▸ Action item
According to the text on raising a service call fee, how long do existing maintenance plan members keep the old rate?

▸ Quoted passage
Raising your service call fee without losing call volume

Service call fees rise 8-12% across the US every 12-18 months in normal years and have risen 15-22% across 2024-2026 because tech wages and insurance costs have moved hard. Shops that hold the fee flat for two years are silently bleeding margin. The playbook for raising the number:

Phase the announcement. 60 days notice on invoices, website, and email. Existing maintenance plan members get a 6-month grandfather at the old rate. New customers from the announcement date forward get the new rate.

Move the number to a defensible band. $79 to $99 is easier than $79 to $129. Most shops moving from $79 to $99 lose 5-10% of call volume in the first month and recover within two months as the price-shoppers churn out. Revenue per truck-hour climbs 15-30%. Most shops moving from $79 to $129 in one step lose 18-25% of call volume and take 6 months to recover.

Update the truck wraps and the website same day. The number on the truck has to match the number the CSR quotes. A customer who Googles the company while sitting in their driveway and sees the old $79 will fight at the door. Get every public-facing surface aligned before the new rate goes live.

Train the CSRs to defend the fee with one sentence. “Our fee covers the tech’s time on site plus the truck. Most jobs we waive it when you approve the repair.” That sentence converts. “Uh, the boss raised it” does not.

Track call volume and close rate for 60 days post-change. If call volume is down 5-15% and close rate is up or flat, the change worked. If close rate is down meaningfully, the new fee is too high for the market or the CSR script is not handling objections.

A plumbing owner on r/sweatystartup wrote about moving his fleet from $79 to $109 in a single step, expecting a 15% volume drop. He got an 8% drop, a 4-point increase in close rate (paying customers were more committed), and a 26% increase in revenue per truck-hour over the next quarter. A counterexample from r/HVAC: a Phoenix shop moved from $89 to $149 in one step with no notice and no CSR script changes. Call volume dropped 31% in 30 days, close rate dropped 6 points, and revenue was down 22% before they walked the price back. The fee was not the problem. The execution was.

▸ Data records
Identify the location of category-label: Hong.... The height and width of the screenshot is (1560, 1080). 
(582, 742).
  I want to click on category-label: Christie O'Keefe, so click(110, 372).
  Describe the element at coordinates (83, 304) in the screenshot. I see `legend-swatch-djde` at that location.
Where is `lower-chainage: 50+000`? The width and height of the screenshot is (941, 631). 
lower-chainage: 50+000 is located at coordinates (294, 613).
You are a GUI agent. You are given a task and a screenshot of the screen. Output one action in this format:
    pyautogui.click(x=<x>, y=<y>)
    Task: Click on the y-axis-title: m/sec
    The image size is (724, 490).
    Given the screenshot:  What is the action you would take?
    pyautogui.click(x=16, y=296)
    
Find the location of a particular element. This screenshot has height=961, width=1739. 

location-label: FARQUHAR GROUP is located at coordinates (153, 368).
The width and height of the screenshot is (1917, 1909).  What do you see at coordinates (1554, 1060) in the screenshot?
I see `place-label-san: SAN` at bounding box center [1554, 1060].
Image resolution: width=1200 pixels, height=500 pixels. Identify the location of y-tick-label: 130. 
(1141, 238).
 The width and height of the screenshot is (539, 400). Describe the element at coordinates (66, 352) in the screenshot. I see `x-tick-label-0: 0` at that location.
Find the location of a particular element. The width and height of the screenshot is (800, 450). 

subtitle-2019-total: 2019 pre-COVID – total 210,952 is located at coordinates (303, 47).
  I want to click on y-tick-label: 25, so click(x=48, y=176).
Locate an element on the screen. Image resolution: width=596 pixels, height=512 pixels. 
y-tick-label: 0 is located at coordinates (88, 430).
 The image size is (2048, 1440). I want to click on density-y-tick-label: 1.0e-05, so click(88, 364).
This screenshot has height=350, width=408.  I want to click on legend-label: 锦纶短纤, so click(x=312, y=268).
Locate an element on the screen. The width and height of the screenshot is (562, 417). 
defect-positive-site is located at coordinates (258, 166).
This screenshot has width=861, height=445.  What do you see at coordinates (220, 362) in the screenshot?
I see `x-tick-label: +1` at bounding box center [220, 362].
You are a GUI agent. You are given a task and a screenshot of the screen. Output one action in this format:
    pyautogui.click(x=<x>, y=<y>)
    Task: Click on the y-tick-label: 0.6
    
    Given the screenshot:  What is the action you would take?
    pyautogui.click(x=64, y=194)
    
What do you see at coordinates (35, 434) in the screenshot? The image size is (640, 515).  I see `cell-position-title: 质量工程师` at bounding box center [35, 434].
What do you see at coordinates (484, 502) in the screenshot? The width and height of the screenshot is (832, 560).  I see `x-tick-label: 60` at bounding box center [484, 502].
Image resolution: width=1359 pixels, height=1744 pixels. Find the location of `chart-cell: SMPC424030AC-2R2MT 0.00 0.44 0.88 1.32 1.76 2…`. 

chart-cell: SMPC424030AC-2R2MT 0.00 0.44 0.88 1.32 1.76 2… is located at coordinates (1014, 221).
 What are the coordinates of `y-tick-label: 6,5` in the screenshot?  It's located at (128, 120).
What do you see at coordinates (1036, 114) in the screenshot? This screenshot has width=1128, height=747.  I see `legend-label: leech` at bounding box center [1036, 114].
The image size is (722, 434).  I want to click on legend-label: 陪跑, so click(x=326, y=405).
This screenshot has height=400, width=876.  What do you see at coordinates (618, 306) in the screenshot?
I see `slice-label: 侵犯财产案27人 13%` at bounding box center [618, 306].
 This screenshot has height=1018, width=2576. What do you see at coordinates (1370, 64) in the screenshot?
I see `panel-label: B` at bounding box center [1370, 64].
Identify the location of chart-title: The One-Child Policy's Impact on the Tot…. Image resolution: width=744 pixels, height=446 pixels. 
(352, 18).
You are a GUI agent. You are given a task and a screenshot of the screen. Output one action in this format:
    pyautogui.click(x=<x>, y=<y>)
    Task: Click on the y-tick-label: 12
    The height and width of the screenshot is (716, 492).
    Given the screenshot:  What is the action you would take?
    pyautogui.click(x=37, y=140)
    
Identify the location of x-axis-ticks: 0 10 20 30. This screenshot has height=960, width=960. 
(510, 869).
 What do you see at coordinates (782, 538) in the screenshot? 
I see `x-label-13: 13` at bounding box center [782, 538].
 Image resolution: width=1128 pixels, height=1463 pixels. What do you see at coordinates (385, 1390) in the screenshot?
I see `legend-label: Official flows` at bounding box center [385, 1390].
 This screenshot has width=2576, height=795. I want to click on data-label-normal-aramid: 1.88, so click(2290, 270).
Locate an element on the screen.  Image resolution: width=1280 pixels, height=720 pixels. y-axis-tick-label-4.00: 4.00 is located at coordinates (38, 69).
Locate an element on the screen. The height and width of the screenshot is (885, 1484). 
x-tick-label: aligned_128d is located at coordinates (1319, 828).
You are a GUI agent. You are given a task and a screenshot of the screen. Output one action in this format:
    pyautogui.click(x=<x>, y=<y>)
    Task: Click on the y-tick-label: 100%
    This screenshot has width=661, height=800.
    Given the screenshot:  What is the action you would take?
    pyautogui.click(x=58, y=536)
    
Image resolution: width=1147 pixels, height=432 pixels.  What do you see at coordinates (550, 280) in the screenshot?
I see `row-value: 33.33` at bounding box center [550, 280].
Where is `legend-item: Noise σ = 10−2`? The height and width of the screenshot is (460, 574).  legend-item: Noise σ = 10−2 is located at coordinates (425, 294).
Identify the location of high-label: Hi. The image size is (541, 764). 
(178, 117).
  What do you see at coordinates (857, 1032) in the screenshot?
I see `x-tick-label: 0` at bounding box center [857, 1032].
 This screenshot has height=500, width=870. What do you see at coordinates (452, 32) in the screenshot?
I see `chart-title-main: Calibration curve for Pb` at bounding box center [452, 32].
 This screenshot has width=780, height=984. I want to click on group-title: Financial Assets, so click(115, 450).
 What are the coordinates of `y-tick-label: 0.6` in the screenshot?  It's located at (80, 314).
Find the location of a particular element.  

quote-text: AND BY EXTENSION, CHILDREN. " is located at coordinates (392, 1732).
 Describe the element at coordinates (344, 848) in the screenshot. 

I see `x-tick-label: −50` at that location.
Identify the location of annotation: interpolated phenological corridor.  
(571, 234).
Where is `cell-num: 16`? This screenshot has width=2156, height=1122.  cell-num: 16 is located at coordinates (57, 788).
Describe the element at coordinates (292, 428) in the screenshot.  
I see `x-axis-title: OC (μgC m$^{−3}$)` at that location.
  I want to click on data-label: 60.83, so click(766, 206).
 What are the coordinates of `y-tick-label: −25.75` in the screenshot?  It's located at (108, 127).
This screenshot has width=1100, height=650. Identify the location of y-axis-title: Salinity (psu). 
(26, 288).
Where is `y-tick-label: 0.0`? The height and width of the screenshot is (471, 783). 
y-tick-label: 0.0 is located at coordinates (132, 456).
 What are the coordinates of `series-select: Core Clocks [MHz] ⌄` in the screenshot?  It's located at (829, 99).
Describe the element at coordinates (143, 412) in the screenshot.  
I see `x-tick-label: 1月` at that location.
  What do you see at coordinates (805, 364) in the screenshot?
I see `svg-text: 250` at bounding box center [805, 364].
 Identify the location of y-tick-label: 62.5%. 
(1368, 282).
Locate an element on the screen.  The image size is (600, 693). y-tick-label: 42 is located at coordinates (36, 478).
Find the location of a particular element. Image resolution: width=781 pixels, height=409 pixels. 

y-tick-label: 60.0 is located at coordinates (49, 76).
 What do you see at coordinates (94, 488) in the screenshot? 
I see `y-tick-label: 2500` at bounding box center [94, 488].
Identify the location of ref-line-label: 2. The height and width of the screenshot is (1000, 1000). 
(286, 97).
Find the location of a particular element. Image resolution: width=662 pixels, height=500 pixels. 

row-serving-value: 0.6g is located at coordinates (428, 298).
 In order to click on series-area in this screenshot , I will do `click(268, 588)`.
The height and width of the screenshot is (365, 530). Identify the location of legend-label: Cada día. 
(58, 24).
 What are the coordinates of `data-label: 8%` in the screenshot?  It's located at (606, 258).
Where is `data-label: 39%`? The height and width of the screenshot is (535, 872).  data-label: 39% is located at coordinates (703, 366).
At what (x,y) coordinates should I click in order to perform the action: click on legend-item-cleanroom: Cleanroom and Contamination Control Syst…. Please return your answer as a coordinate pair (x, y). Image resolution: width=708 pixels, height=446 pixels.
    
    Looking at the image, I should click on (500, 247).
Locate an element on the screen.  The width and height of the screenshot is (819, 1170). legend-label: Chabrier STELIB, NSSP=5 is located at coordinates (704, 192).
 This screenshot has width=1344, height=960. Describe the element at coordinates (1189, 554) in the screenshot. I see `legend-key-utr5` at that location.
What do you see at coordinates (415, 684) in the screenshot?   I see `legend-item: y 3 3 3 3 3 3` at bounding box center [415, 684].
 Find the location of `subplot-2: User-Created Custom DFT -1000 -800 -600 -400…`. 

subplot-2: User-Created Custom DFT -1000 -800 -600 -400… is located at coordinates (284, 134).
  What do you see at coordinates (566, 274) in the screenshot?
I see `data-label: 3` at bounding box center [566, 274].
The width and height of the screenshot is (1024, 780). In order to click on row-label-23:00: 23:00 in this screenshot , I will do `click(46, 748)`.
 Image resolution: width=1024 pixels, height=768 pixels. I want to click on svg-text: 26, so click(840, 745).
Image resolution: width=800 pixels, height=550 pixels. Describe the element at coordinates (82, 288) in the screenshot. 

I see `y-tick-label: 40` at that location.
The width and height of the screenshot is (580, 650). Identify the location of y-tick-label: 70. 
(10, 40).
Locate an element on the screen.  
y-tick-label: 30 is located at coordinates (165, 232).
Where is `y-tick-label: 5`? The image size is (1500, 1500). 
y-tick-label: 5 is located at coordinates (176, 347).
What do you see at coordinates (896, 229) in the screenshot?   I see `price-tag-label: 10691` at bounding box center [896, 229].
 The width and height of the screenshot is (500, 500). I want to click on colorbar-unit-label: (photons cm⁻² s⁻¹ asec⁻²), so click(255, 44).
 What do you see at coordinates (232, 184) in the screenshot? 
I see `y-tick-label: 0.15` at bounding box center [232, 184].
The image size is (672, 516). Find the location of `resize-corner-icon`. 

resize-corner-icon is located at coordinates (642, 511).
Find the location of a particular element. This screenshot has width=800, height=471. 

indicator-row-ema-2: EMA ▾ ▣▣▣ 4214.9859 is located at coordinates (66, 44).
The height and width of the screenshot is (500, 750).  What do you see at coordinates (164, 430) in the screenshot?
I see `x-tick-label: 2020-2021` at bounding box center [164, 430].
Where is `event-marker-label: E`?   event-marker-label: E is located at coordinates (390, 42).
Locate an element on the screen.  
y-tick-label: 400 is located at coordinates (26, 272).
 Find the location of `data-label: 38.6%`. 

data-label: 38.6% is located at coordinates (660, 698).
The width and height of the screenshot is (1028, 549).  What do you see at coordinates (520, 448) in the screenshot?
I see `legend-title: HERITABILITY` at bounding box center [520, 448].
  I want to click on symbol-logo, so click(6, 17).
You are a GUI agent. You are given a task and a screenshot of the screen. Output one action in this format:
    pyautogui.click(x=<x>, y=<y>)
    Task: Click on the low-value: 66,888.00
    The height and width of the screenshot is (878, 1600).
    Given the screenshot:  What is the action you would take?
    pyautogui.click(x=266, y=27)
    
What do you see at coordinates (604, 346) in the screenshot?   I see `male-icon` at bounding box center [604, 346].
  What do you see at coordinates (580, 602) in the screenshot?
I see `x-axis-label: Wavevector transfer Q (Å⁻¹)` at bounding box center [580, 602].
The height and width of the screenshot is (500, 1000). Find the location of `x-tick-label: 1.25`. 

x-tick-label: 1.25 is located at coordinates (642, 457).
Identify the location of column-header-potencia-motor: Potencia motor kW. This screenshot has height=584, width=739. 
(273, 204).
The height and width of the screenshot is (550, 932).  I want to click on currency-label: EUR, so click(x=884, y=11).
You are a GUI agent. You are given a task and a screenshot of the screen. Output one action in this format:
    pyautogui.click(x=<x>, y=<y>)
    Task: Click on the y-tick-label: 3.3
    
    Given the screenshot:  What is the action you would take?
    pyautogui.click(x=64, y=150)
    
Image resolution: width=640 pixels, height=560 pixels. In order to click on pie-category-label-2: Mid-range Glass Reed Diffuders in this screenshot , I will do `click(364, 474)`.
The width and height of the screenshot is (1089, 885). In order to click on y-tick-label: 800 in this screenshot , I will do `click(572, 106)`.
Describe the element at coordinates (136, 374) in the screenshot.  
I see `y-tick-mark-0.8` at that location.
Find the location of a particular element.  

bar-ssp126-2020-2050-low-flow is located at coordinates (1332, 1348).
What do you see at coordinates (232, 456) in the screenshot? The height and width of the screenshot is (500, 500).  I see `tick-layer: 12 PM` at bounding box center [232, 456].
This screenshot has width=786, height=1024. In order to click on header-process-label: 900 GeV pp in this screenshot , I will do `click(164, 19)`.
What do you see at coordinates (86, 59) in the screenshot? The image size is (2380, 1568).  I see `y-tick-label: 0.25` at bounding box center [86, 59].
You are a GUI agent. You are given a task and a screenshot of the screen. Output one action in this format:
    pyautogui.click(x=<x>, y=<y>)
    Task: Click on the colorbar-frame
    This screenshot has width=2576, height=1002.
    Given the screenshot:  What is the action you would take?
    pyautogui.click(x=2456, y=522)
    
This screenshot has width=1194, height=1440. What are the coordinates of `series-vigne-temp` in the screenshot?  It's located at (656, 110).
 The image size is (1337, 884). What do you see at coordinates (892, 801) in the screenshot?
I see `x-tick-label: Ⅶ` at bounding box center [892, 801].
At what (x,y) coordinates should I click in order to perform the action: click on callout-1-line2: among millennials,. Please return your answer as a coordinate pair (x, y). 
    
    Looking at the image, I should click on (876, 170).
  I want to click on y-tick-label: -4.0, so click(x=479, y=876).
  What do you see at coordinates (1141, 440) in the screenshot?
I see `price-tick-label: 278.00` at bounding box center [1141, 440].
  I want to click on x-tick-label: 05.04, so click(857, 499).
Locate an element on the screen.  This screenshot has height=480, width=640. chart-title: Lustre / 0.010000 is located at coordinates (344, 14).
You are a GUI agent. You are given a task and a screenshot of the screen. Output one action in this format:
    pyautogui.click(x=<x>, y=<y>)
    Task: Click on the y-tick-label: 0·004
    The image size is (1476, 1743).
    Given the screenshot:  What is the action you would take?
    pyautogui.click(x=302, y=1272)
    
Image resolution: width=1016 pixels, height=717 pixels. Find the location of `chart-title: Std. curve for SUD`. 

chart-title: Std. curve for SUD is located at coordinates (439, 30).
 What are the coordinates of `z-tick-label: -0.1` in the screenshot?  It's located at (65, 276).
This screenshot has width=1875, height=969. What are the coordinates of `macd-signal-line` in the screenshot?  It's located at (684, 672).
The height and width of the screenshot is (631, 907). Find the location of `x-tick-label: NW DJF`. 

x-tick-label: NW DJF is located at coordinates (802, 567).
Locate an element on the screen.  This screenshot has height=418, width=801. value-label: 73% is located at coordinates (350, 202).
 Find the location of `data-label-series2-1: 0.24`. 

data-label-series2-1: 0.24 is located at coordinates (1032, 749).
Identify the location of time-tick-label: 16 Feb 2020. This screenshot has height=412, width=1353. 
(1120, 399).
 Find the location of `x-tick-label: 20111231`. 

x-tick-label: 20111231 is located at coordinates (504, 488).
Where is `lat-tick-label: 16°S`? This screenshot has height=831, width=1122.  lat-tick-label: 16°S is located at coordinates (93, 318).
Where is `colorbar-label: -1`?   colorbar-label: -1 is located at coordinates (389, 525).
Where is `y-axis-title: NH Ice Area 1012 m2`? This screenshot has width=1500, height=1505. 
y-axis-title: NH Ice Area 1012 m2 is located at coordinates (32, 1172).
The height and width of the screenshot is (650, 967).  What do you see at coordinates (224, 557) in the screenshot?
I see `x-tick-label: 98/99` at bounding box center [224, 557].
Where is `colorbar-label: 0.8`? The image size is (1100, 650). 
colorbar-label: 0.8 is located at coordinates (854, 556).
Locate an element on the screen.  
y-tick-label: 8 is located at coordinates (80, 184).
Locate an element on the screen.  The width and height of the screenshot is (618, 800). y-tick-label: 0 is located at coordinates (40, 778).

▸ Answer to this exercise
They get a 6-month grandfather at the old rate.